* _Aim of the exercise_: Only the lines from the one containing "Screen dimensions: 322x215" through the one containing "Select the My" should be printed, exactly as they appear below, with both ends included.

* _Material supplied_:
##########
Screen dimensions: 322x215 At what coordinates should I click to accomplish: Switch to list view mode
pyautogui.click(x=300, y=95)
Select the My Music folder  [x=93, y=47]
##########
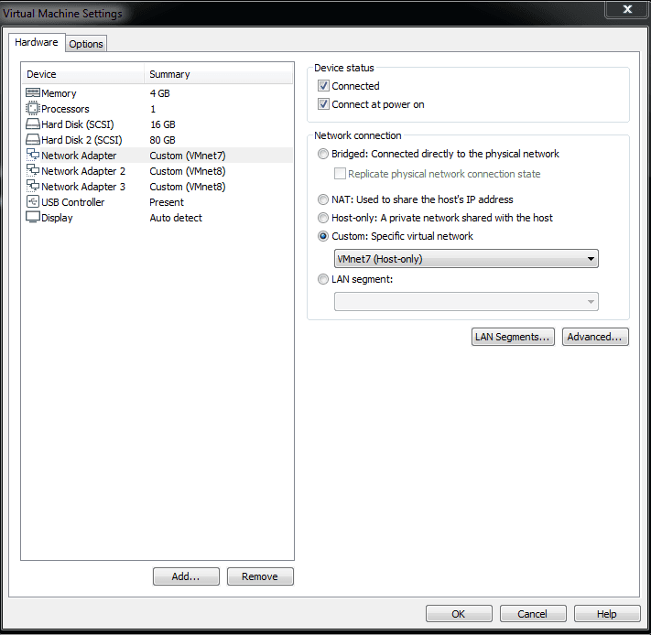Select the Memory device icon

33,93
##########
* _Written answer_:
Screen dimensions: 322x215 At what coordinates should I click to accomplish: Switch to list view mode
pyautogui.click(x=300, y=95)
Select the My Music folder  [x=93, y=47]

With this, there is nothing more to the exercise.